The Bush administration plans were revised after Sept. 11 to include a more elaborate structure to send a steady stream of top career people from every agency to undisclosed locations outside of Washington for weeklong periods, to make sure that someone in the line of succession — with the power to approve money, sign checks and carry out the authority of the government in the agency — would be available in the event of a disaster.

During the Cold War era, Congress had a plan as well — an elaborate bunker set up adjacent to the Greenbrier Resort in West Virginia, prepared for lawmakers’ occupation for extended periods after a nuclear attack. It had its own radioactive-free air, water and food supplies, with a makeshift chamber, the ability to communicate to the outside, and dorm facilities. Most Members knew nothing of this bunker; only the leaders knew about it (and that spouses and other family members would not be included). The secret bunker was outed several years ago and is now a popular tourist attraction.

Since the days of the bunker, the world and the threat have changed. The executive branch has responded by updating and adapting its plans to make sure that a government — at least an executive branch — always will be in place to do the people’s business. Not so Congress.

Following Sept. 11, Rep. Brian Baird (D-Wash.) saw the yawning gap in our continuity plans and began to think about a new way to make sure a full, representative and vibrant Congress could always be in place, even after a terrorist attack on the Capitol.

I wrote my first column on this problem a few weeks after Sept. 11. Not long after, the Brookings Institution’s Tom Mann and I worked to put together an independent Continuity of Government Commission, co-chaired by one-time White House counsel Lloyd Cutler and former Sen. Alan Simpson (R-Wyo.), to examine the challenges in continuity for all three branches, and we issued a first report on Congress. We were joined in our efforts by Sen. John Cornyn (R-Texas), who worked tirelessly to make sure Congress was prepared, with support from Sen. Russ Feingold (D-Wis.).

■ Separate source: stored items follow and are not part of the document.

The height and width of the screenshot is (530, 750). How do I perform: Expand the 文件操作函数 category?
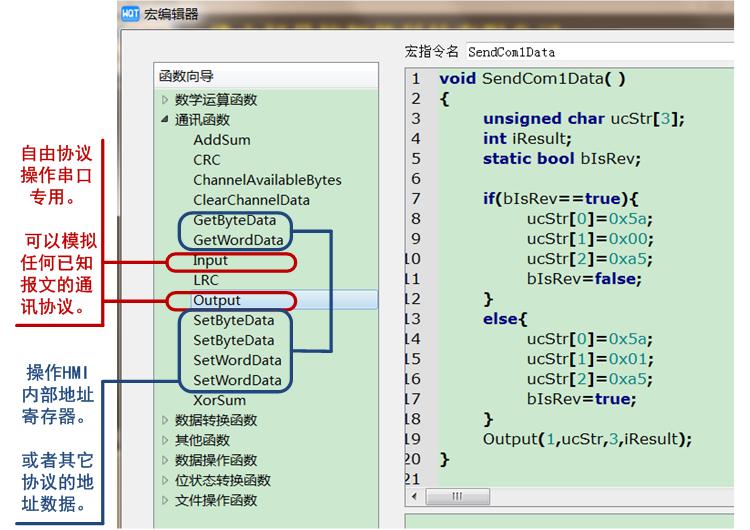click(x=165, y=500)
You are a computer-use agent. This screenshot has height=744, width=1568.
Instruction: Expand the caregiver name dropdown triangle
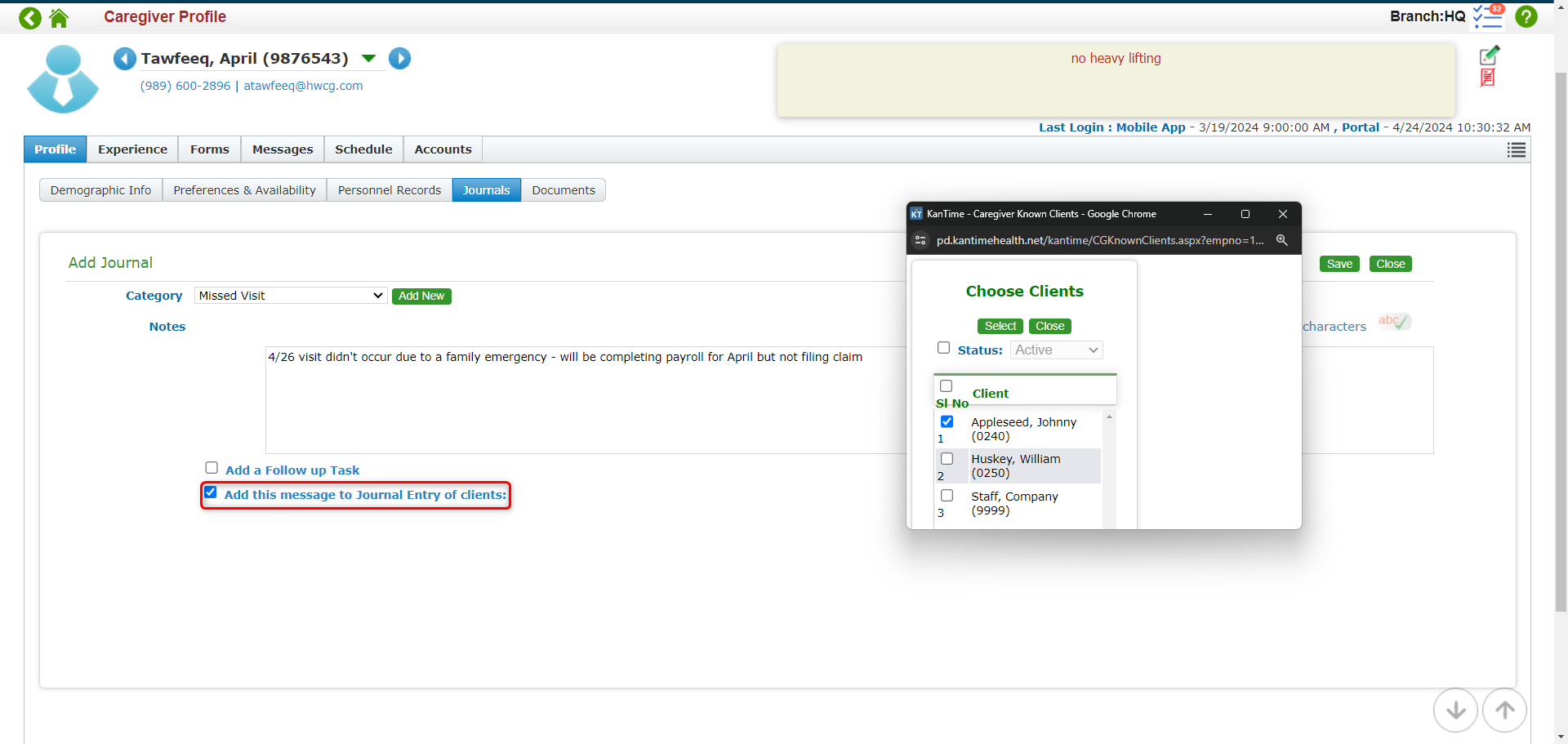(368, 59)
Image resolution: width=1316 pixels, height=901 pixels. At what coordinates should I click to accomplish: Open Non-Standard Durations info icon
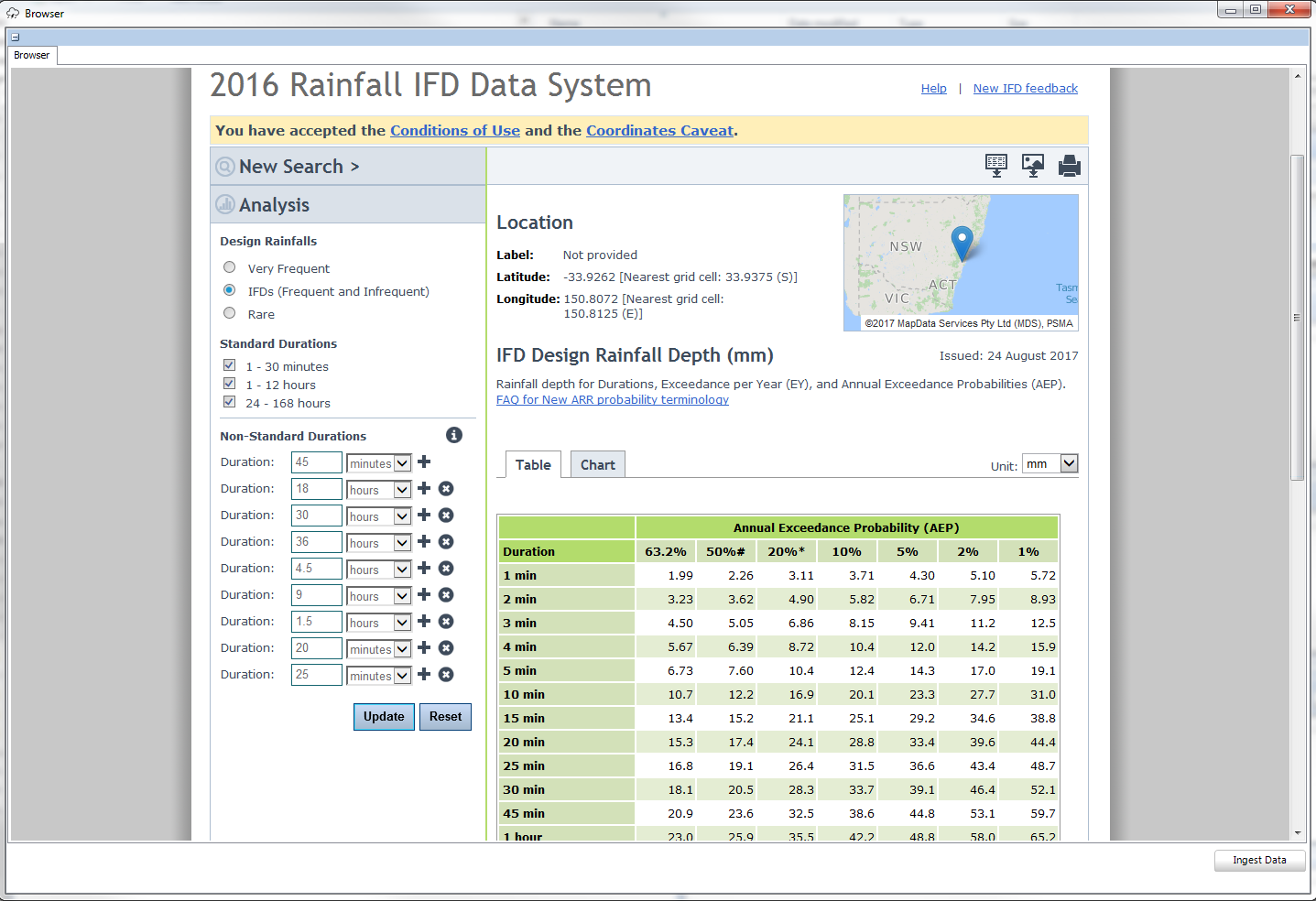click(x=454, y=435)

Five and a half years later, with the threat still palpable, Congress’ record is dismal at best. When the Republicans were in control, Speaker Dennis Hastert (R-Ill.) and Senate Majority Leader Bill Frist (R-Tenn.) were dismissive. House Judiciary Chairman Jim Sensenbrenner (R-Wis.) and Rules Chairman David Dreier (R-Calif.) were active opponents of any responsible action in this area; the actions they took, including an expedited special election plan and a rules change to allow smaller quorums, were ill-considered, sloppily prepared, high-handed and inadequate. Nothing was done on presidential succession, which remains inadequate for the new threats (with no help on this front from the president), or on the Supreme Court, which needs serious action as well.

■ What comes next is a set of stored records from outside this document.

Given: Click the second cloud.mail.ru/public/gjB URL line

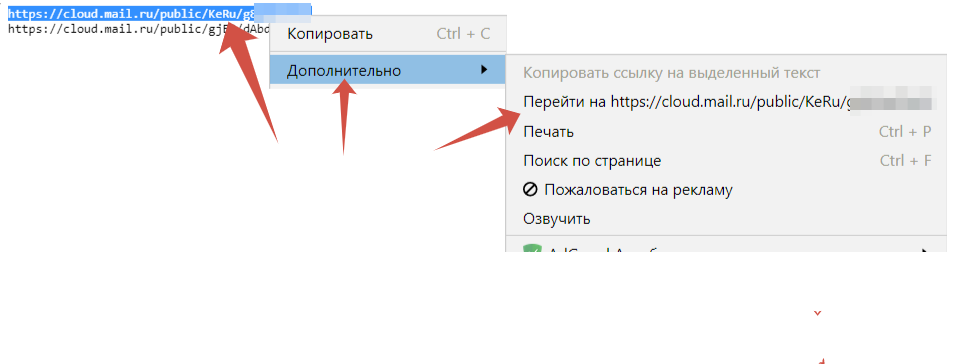Looking at the screenshot, I should 139,28.
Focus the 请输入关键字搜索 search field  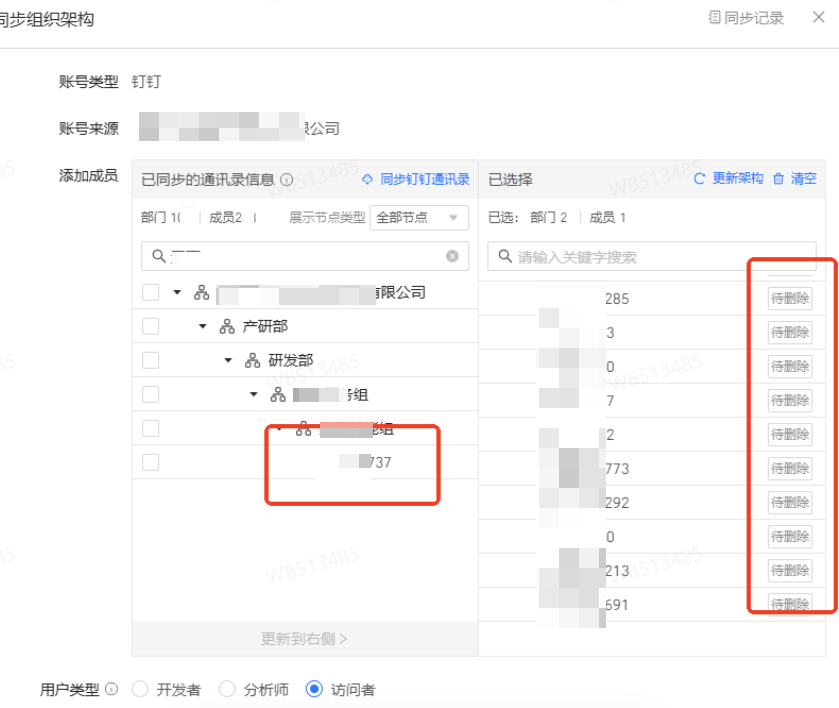tap(660, 257)
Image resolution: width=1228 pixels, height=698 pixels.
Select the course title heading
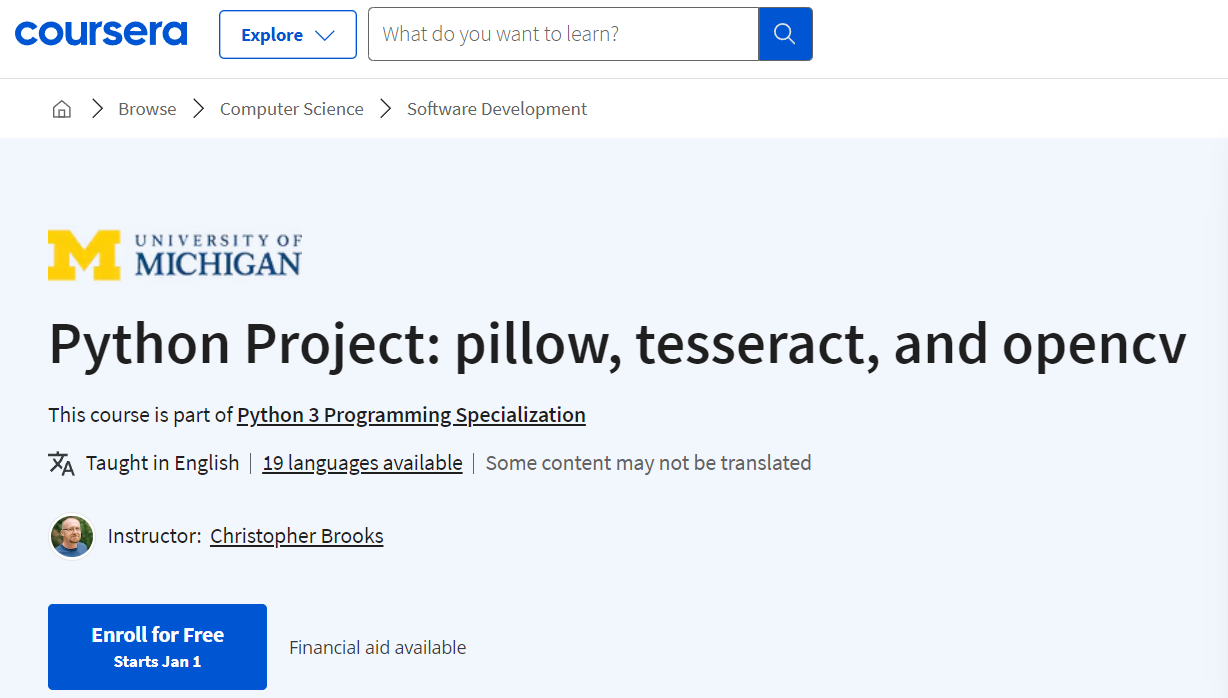point(617,344)
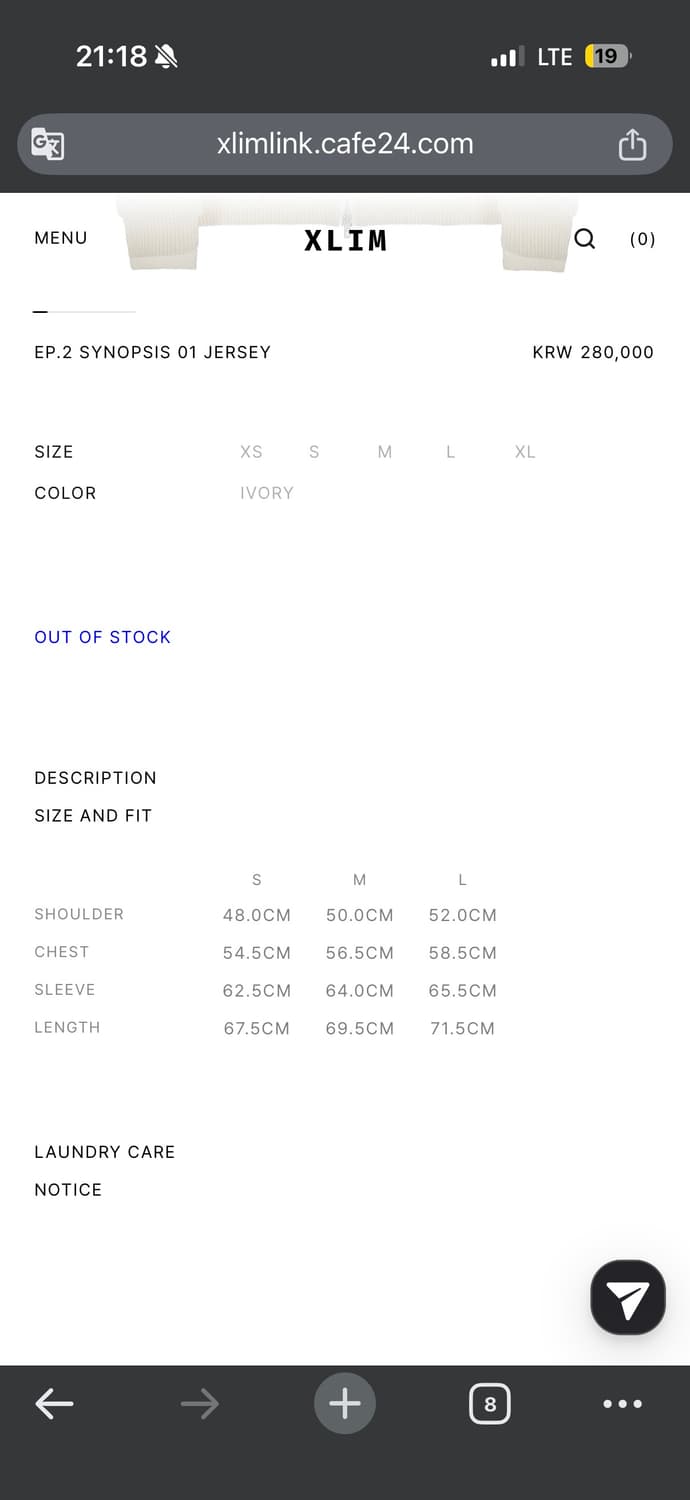Select size M option
The height and width of the screenshot is (1500, 690).
[x=385, y=452]
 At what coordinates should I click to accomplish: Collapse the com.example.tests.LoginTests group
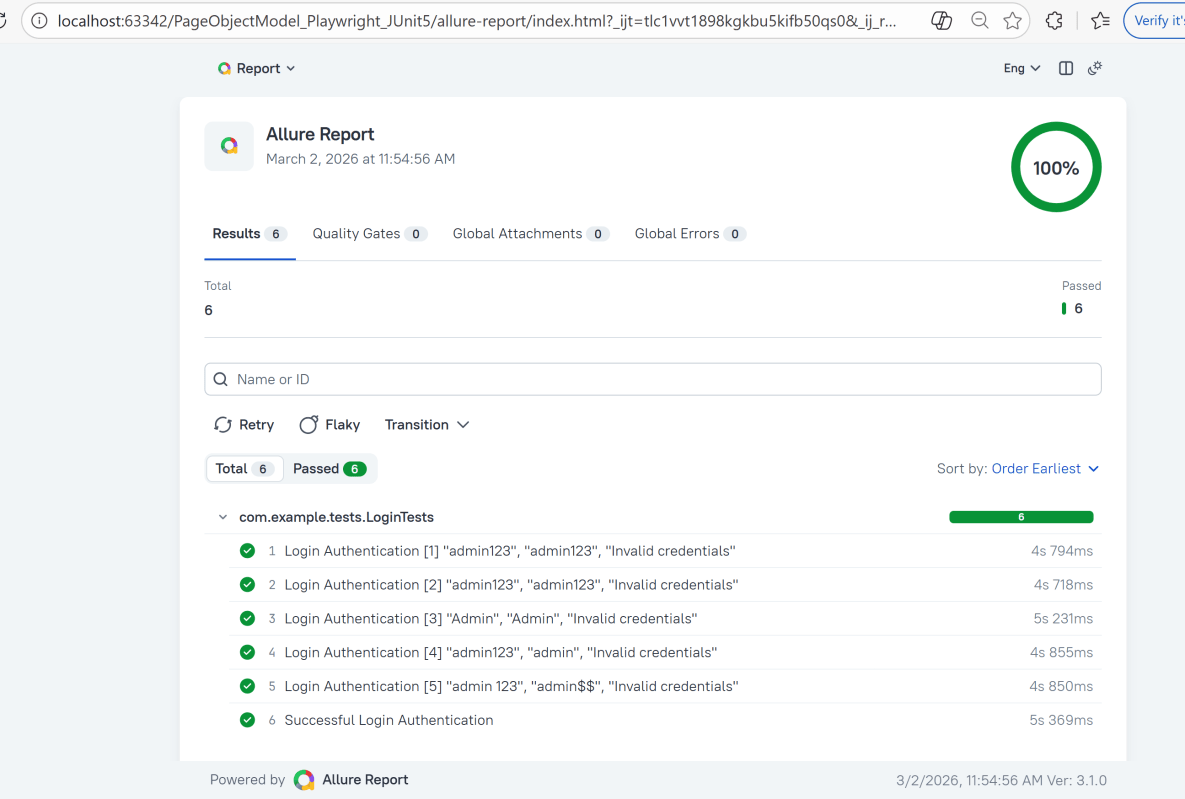click(x=222, y=518)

The Democrats have pledged to lead a “do-something” Congress. Here is a major test: When are we going to have hearings and action to reverse or amend the bad things done in previous Congresses on continuity and to begin to give the American people what they deserve — assurance that no matter what terrorists plan or achieve, our fundamental institutions of government will be there, up and running, to face them? I ask this question of Speaker Nancy Pelosi (D-Calif.), House Majority Leader Steny Hoyer (D-Md.), Senate Majority Leader Harry Reid (D-Nev.), House Judiciary Chairman John Conyers (D-Mich.), House Judiciary subcommittee on the Constitution Chairman Jerrold Nadler (D-N.Y.), Senate Judiciary Chairman Patrick Leahy (D-Vt.) and Senate Judiciary subcommittee on the Constitution Chairman Feingold, along with their minority counterparts.

So far in the 110th, nothing has been done. When will you change that sorry record?

Norman Ornstein is a resident scholar at the American Enterprise Institute.